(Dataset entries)
━━━━━━━━━━━━━━━━
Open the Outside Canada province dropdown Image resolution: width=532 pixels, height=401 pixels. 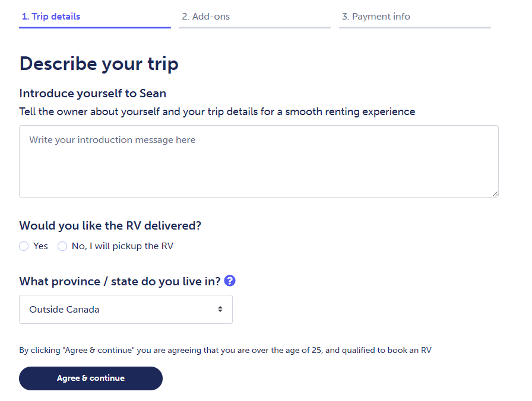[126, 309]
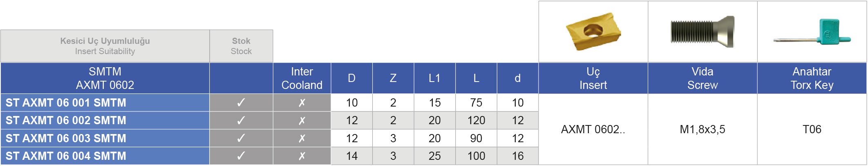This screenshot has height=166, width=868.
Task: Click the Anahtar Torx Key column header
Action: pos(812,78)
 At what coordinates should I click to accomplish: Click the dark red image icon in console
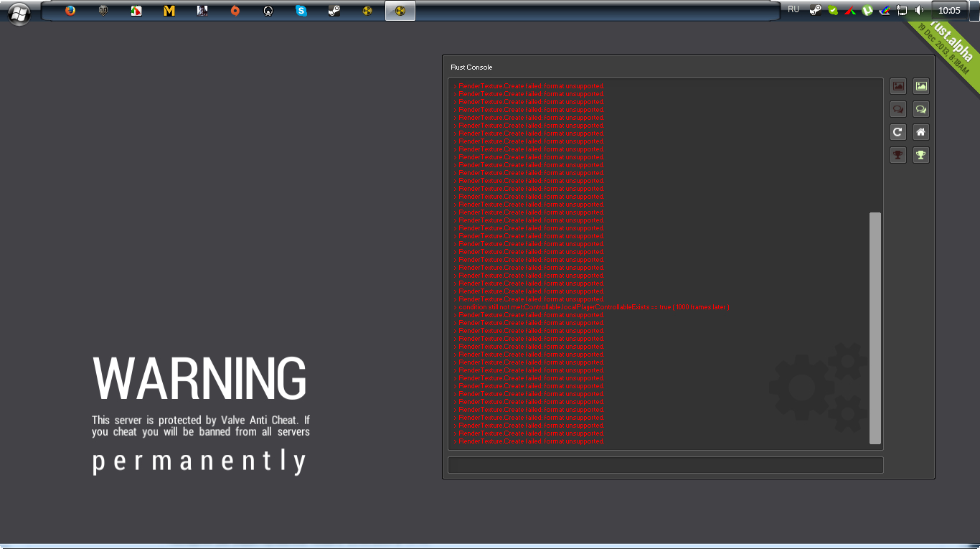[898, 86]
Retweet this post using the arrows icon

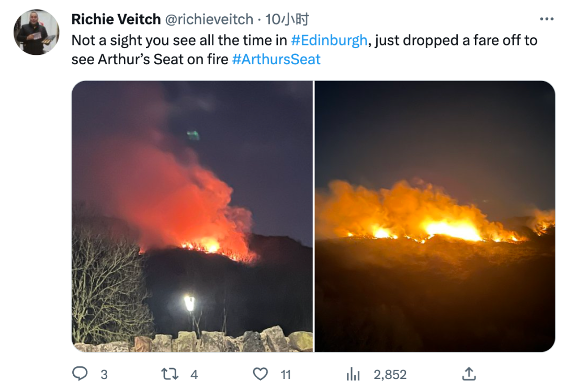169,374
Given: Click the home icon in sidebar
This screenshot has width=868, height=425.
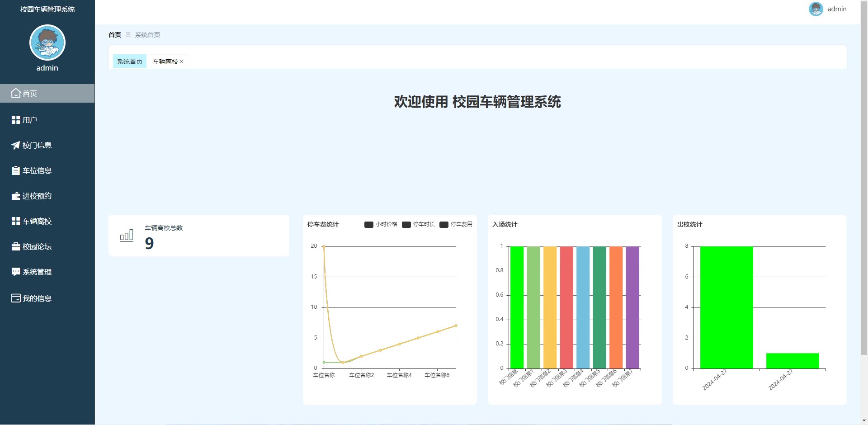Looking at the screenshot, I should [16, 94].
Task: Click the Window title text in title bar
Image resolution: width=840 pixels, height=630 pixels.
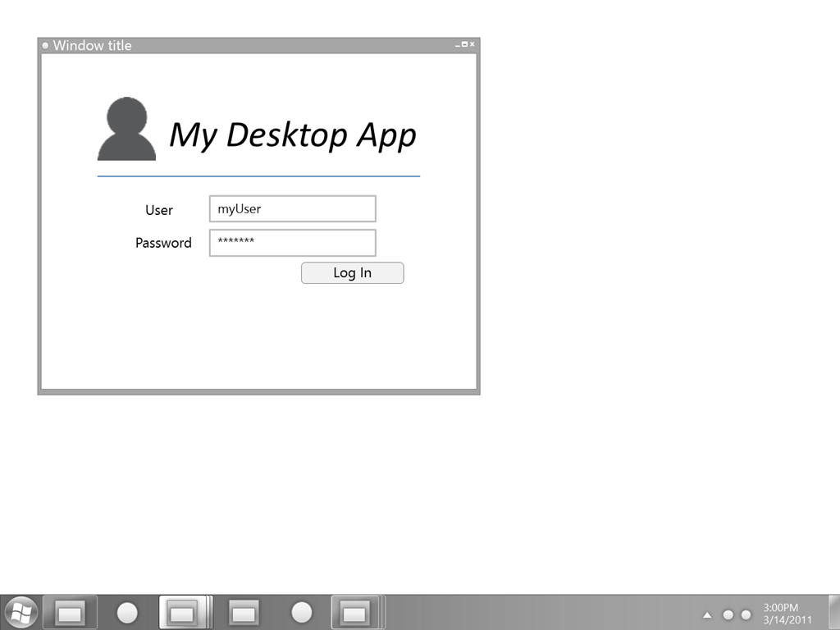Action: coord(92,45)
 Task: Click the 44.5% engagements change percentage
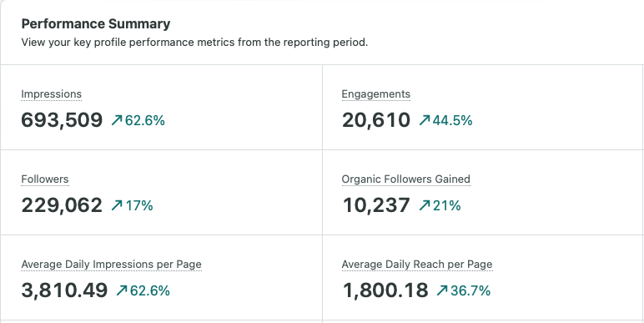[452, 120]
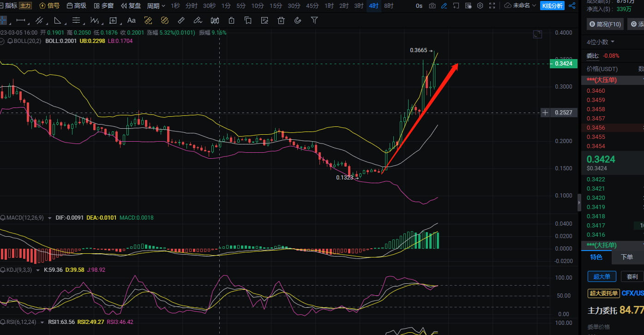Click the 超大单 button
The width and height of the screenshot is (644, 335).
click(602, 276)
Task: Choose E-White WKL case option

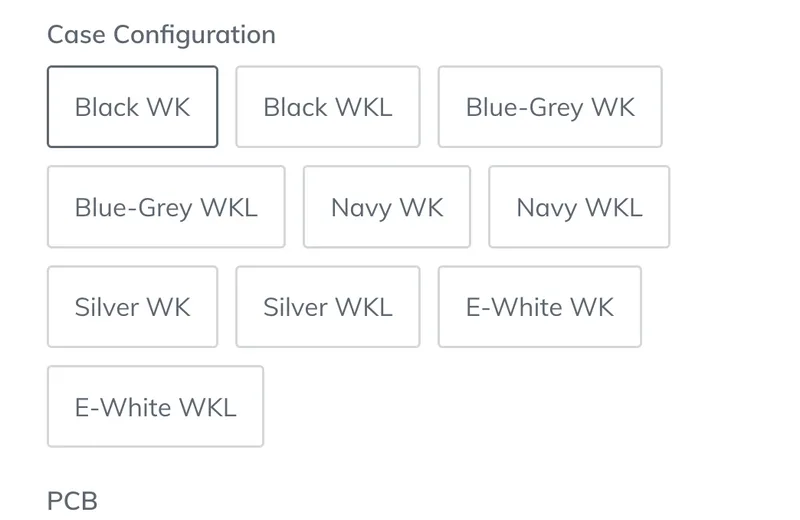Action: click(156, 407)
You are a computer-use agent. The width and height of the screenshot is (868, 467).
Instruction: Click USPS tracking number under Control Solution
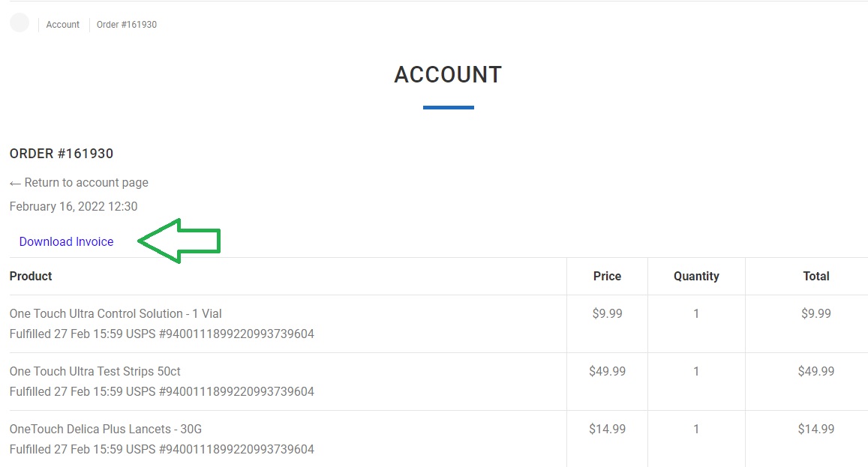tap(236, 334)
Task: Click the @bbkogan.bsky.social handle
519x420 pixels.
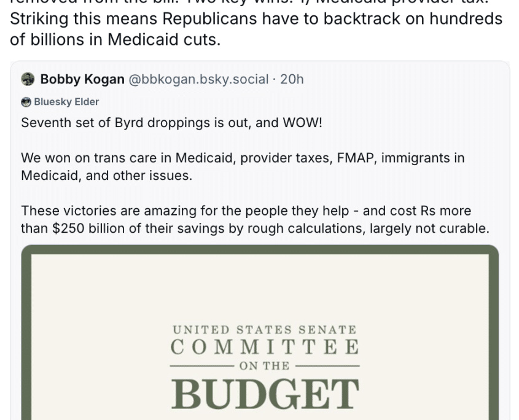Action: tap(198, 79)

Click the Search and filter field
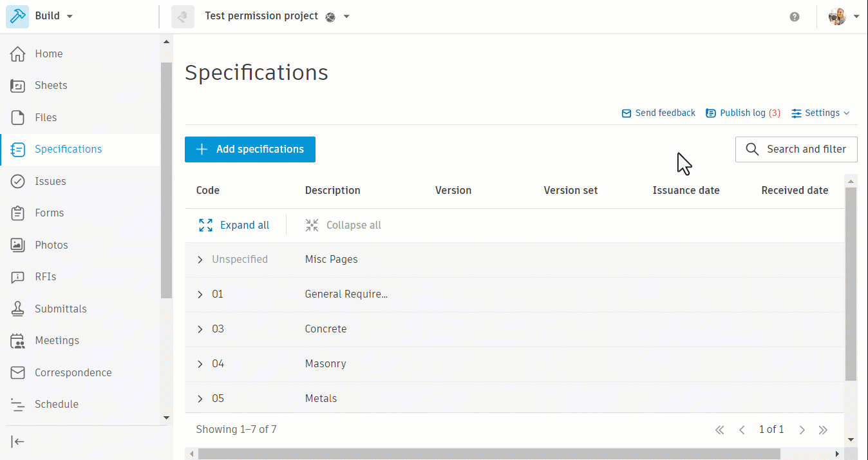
━━━━━━━━━━━━━━━━
Activity:
Lines from the one that contains "Given: Click the home icon in sidebar" through the last line of the data above are to be extracted exactly, with no pictures and no other lines.

The completed task:
Given: Click the home icon in sidebar
This screenshot has width=868, height=425.
Looking at the screenshot, I should [16, 94].
Task: Click the Window title text in title bar
Image resolution: width=840 pixels, height=630 pixels.
Action: coord(92,45)
 Task: Click the 44.5% engagements change percentage
[452, 120]
Click the 超大单 button
The width and height of the screenshot is (644, 335).
click(602, 276)
Task: Choose E-White WKL case option

Action: click(156, 407)
You are a computer-use agent. The width and height of the screenshot is (868, 467).
Instruction: Click USPS tracking number under Control Solution
tap(236, 334)
Task: Click the @bbkogan.bsky.social handle
519x420 pixels.
Action: tap(198, 79)

Click the Search and filter field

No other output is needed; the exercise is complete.